Points for discussion:

  1. Minimum Features that should be in the MVP
  2. Long-term / Short-term goal
  3. Expected deliverables
  4. Anything else

Well lets first see what people think of it before I add more stuff to this already long story :slight_smile:

2 Likes

What do you think about this proposal?

  • This sounds great!
  • Not too sure about this…
  • But what about …? [Please leave your comments below]
  • Man, this really sucks! No way!

0 voters

This is not wearing my Council of Elders hat (or cape), but as a brew-your own compute user - previously using google cloud (Automated submission with google cloud), and now just using my home machine.

Here is one whatabout :-).

“local compute (windows with wsl2, vm/docker, dedicated hardware) based on Ubuntu”

In my current windows compute I have a task scheduled that calls the below batch file once a week. Running wsl2 on windows to have some docker vm run my models in ubuntu seems like several layers of engineering overkill to me, or am I wrong there?
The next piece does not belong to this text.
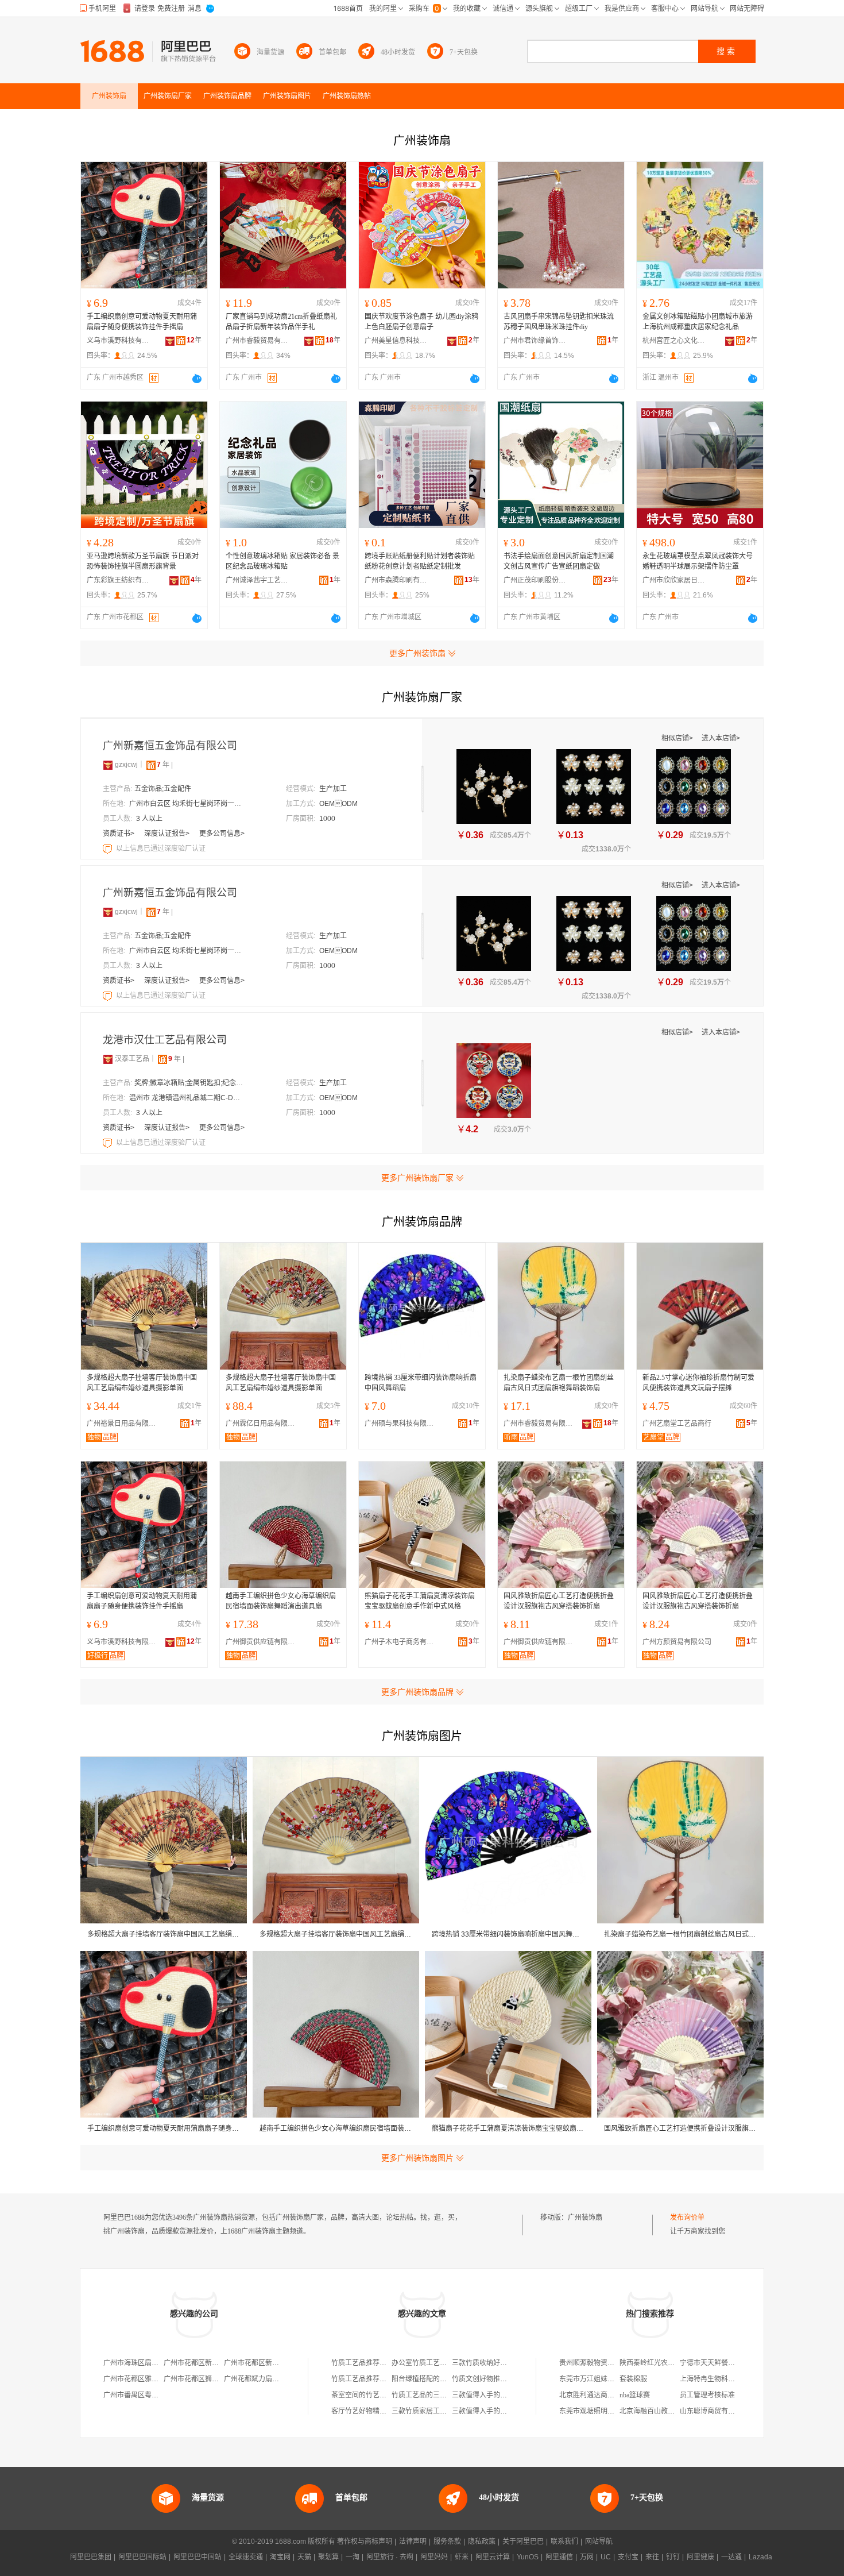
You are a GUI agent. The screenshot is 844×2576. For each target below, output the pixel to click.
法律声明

cd C:\Users\bor\projects\valkyrie3
powershell -command clj -X valkyrie.fetch/fetch-live
powershell -command clj -M:predict
powershell -command clj -X valkyrie.submit/submit

I know I am using clojure, but someone could make the same using python and numerapi and a batch file, and that would cover windows and linux home machines.
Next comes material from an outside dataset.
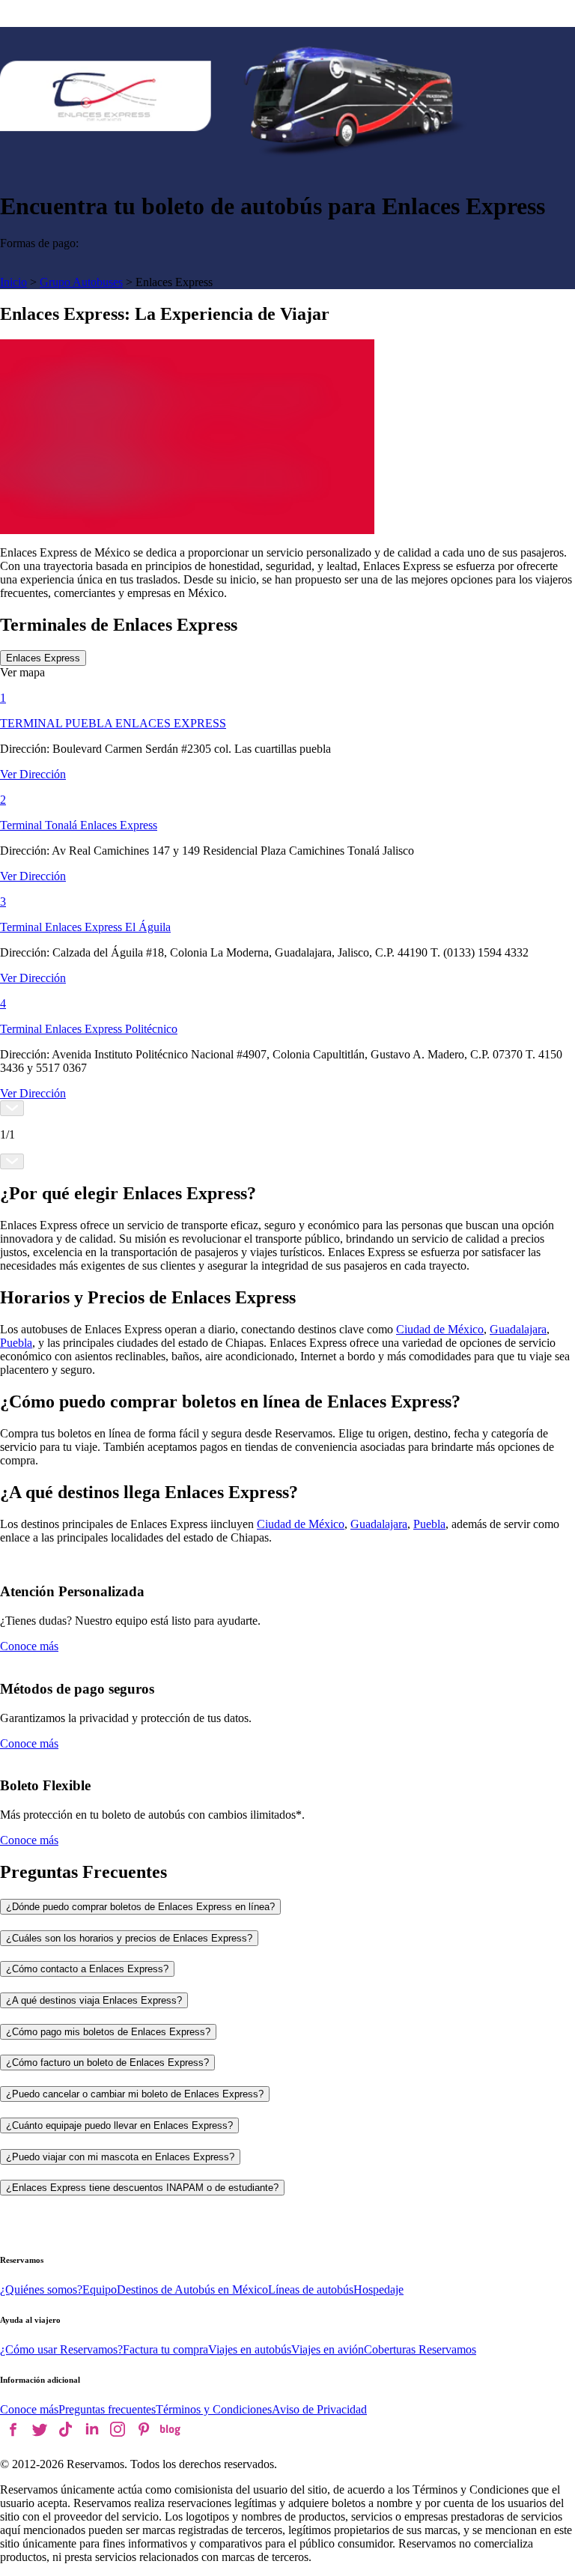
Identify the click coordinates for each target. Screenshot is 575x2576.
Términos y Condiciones (214, 2409)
Thats a good one @bor1, I need to clear this one up for you. The local compute I mentioned there were just examples, like:

  • A windows PC with WSL2 (ubuntu) or just a PC with a clean install of ubuntu
  • A (hypervisor) PC running VM’s
  • A PC with Docker Desktop installed running Docker Containers
  • A Jetson Nano dedicated hardware with ubuntu

It doesn’t mean though we would be running WSL which would run docker or VM’s :slight_smile: I also like the idea of having a clean simple installation with as little overhead as possible. My current setup for example is just ubuntu running in Oracle with python scripts triggered by cronjob, and this is actually how I would want to start with this Numerai Compute.

The actual idea of this proposal is to make a python library from where you can easily deploy your compute to a cloud environment or a local environment. Deploy would mean: provision the compute including os, deploy your prediction pipelines (that is your python scripts, virtual environments) and then some configuration (memory, cronjob configurations, etc). And all that through simple one-line commands to hide the complexity of a cloud environment or local setup and also to make it possible to setup everything up within minutes. This is also I think what the numerai team is going to deliver with their AWS solution. Anyway :slight_smile: as an answer to your last question, yes thats actually what this proposal is also about.

1 Like

Polled the other CoE’s, and the consensus is something along the lines of “let’s wait and see if there is a sizable fraction of people that need something else than the new compute that is coming”.

For home use, just running a cron job or a scheduled task that runs a bash/batch script seems always the simpler application, but maybe there is a fraction of people whose models don’t fit on AWS lambda, or have some other reason that they cannot use AWS[1]

[1] I would hope that the single digit dollar costs of AWS isn’t a limitation for anyone - else buying into NMR for staking is going to be a big hurdle also. But maybe the problem is having a credit card or something like that.

Fair enough, lets put this one on a hold until the (beta) version of the numerai compute arrives or until daily predictions is announced with a date. Other reasons for not using the aws could be because some people have a better price deal with another public or private cloud provider and has a need for more cpu/gpu compute.

I am curious though how much people are actually spending on their compute with predictions, did anyone do a poll on that? Local compute would be the electricity bill and maybe hardware investments.